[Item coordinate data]
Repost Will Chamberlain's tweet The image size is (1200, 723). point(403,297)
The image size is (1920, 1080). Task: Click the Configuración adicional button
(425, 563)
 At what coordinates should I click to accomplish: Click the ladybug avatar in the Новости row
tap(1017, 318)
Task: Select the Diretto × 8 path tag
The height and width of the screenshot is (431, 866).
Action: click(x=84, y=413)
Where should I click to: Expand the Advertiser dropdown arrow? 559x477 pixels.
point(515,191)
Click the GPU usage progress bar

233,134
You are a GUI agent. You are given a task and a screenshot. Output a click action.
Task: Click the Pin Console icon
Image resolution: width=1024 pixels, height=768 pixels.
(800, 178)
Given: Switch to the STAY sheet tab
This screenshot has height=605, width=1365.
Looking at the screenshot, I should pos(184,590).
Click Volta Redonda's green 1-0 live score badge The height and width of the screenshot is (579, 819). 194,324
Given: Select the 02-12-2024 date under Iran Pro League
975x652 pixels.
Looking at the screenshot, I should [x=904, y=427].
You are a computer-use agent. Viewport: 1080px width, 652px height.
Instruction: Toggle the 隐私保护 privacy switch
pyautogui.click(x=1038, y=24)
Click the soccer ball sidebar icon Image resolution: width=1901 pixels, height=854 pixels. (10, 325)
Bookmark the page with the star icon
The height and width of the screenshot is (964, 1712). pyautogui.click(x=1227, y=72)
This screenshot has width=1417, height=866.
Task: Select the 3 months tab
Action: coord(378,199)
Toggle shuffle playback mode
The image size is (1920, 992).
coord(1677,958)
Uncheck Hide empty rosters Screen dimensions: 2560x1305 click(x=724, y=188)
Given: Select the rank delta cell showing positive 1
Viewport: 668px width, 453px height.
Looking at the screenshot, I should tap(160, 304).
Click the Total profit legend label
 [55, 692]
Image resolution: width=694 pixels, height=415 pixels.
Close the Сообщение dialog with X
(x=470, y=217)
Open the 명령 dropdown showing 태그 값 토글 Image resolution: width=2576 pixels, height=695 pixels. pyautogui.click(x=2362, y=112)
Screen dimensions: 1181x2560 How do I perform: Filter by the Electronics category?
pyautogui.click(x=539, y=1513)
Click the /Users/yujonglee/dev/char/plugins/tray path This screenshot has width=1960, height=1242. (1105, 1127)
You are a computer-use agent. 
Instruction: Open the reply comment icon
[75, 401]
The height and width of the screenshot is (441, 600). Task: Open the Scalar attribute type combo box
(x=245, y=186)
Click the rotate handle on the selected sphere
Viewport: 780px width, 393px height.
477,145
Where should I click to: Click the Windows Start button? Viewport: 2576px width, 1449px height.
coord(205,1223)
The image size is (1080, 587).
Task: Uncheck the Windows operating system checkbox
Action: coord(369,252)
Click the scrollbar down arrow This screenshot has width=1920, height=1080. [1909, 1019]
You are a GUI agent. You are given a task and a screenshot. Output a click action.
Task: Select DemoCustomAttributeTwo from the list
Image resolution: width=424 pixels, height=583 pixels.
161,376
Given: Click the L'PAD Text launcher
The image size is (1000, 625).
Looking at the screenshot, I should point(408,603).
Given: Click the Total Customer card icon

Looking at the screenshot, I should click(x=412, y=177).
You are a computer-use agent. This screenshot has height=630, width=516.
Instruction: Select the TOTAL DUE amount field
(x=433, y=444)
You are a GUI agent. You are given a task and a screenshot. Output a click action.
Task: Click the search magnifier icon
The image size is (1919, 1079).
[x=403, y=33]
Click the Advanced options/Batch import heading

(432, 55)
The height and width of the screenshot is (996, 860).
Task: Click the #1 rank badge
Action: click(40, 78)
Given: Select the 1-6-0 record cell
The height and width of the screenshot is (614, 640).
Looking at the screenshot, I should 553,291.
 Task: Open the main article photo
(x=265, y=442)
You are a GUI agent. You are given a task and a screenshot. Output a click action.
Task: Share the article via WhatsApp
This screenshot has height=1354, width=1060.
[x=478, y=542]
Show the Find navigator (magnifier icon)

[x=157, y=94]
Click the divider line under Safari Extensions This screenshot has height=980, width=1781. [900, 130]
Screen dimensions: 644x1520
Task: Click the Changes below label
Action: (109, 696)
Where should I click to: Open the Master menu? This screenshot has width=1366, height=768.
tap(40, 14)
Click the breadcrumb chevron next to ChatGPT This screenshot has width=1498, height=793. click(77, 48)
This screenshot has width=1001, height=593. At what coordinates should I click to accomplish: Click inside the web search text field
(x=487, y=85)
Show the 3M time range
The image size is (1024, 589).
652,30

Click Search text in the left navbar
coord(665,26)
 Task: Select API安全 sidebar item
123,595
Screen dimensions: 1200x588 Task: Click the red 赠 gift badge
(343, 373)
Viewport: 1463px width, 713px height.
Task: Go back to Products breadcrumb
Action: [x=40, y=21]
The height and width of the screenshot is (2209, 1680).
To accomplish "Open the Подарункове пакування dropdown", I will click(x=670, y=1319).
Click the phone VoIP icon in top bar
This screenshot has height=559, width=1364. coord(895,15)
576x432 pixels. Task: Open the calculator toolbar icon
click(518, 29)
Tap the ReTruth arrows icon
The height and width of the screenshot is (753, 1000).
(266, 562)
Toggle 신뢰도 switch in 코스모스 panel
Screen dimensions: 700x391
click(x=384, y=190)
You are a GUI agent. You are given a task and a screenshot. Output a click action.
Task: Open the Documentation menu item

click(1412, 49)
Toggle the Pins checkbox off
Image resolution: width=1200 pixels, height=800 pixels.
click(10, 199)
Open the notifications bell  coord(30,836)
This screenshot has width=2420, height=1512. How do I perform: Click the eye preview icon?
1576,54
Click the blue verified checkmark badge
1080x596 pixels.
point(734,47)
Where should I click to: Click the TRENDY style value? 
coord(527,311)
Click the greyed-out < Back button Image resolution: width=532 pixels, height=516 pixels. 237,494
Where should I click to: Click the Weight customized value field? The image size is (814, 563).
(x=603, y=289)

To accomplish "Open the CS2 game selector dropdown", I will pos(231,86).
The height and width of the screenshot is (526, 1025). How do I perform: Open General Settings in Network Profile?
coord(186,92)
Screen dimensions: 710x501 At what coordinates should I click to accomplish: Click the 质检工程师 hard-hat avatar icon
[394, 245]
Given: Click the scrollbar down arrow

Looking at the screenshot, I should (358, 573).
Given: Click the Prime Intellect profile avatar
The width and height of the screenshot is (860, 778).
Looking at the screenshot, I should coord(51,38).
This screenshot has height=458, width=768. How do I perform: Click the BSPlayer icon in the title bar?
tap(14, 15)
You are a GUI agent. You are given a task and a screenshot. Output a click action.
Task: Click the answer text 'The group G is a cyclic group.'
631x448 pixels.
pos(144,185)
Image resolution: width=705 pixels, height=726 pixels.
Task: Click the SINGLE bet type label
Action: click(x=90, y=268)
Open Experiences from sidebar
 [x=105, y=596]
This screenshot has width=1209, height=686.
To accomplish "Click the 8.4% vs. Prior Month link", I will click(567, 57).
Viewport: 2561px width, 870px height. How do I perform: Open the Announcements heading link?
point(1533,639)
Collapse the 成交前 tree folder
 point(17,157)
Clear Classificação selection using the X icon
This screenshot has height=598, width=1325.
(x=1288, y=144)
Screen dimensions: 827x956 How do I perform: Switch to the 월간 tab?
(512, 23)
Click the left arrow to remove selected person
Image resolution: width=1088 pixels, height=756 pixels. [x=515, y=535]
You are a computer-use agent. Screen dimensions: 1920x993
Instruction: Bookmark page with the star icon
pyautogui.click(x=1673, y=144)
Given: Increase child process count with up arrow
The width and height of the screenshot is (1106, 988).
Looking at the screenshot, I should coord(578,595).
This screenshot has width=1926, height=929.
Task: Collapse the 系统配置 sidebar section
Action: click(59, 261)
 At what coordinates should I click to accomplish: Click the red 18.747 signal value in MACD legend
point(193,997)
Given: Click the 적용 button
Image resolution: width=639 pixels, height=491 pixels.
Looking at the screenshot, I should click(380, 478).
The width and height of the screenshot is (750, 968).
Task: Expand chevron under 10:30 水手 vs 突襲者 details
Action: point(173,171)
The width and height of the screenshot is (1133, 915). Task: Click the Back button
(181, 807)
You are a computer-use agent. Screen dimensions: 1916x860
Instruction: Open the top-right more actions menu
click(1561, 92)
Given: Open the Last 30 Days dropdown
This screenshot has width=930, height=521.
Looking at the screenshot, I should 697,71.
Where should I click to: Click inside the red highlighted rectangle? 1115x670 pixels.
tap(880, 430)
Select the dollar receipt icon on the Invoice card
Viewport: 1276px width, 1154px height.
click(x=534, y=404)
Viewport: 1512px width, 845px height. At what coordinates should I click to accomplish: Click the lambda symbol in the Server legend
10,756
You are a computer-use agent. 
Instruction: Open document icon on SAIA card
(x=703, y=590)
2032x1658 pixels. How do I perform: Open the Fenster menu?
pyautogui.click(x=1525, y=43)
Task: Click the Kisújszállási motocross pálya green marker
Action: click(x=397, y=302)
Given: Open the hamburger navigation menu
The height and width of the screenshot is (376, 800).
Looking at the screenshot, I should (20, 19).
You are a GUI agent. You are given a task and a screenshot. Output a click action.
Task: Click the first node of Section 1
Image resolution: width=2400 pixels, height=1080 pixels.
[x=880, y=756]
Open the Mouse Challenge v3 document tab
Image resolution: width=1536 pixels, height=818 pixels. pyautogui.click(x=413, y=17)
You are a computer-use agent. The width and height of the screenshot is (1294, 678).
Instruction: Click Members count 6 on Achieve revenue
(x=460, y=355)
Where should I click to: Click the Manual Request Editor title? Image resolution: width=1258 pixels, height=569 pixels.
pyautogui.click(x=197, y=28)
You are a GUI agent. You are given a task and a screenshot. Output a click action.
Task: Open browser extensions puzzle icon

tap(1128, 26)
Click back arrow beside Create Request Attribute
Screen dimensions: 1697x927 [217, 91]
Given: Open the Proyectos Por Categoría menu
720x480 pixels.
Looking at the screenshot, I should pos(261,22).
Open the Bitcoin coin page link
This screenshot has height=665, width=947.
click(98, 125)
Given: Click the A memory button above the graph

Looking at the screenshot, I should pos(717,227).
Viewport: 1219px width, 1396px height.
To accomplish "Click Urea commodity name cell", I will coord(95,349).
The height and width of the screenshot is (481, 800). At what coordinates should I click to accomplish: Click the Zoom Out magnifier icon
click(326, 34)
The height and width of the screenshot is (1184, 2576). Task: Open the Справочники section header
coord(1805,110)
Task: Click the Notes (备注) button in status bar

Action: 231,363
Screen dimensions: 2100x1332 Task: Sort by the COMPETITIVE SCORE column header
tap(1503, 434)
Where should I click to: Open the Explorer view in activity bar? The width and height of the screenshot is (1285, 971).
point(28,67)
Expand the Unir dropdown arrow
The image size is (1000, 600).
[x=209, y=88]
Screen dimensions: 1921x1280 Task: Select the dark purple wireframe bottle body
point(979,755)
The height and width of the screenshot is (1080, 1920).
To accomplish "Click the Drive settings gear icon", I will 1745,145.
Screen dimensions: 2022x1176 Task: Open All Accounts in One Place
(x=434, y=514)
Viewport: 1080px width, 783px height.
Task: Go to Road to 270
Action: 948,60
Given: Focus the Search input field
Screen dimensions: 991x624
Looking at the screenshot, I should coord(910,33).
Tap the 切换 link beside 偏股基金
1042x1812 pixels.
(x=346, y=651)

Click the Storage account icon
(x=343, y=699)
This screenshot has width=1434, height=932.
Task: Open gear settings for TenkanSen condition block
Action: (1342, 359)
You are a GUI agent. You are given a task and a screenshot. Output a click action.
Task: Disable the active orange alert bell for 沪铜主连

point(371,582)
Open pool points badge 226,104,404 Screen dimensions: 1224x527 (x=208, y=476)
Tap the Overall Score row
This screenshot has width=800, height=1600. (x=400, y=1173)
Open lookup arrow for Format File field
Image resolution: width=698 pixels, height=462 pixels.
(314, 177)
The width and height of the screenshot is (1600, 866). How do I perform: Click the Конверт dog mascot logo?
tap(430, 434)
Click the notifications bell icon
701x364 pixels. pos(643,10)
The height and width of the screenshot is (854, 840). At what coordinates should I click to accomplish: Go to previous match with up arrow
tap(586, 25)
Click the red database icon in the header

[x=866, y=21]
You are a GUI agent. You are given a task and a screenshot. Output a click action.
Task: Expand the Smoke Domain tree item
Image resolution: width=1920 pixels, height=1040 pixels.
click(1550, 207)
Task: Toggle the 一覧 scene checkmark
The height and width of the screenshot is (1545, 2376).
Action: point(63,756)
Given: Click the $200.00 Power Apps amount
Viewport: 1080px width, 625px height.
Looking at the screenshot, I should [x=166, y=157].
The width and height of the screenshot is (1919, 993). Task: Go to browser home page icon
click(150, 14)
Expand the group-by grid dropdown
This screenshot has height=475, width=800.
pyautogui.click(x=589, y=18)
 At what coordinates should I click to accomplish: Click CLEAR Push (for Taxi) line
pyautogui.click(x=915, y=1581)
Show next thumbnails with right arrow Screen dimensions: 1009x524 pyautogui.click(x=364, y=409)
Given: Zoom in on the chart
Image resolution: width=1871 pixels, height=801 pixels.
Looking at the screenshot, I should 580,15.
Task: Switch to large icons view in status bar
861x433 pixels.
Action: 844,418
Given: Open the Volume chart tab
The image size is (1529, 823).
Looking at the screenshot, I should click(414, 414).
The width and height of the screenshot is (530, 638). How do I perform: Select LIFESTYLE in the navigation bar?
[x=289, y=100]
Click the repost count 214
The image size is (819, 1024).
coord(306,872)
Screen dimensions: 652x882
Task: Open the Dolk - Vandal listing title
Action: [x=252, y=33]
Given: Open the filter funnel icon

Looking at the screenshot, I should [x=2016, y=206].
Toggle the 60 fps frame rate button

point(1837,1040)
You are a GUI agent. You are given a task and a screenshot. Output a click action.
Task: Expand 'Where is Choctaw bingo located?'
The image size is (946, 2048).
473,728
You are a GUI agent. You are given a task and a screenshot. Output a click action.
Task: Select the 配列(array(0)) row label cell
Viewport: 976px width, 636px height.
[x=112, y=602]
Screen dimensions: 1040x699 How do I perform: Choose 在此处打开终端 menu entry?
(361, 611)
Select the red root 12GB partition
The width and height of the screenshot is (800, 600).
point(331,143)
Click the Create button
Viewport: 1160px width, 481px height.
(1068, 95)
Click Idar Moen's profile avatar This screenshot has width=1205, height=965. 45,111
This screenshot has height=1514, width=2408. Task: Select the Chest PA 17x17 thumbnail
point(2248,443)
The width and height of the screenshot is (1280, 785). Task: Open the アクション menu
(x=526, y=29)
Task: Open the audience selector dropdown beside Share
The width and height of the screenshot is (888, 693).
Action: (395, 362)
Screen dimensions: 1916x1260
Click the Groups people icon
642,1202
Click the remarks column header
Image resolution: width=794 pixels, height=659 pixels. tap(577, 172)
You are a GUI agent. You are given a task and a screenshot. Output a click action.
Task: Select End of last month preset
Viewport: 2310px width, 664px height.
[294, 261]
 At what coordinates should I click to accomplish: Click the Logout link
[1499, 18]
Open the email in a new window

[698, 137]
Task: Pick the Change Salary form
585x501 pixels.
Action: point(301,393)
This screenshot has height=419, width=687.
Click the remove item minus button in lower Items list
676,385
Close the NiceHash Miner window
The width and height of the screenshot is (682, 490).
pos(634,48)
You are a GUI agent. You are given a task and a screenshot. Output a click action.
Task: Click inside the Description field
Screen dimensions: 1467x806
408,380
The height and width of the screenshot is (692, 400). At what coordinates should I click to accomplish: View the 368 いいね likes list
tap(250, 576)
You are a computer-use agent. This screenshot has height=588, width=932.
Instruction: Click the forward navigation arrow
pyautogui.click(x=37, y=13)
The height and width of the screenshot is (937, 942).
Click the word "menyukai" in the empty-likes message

• What this task involves:
Update the part that opens with the line containing "2032x1658 pixels. How" and closes with the line containing "Action: click(x=397, y=302)" by replacing "Fenster" with "File", keeping everything else unchanged.

• Result:
2032x1658 pixels. How do I perform: Open the File menu?
pyautogui.click(x=1525, y=43)
Task: Click the Kisújszállási motocross pálya green marker
Action: click(x=397, y=302)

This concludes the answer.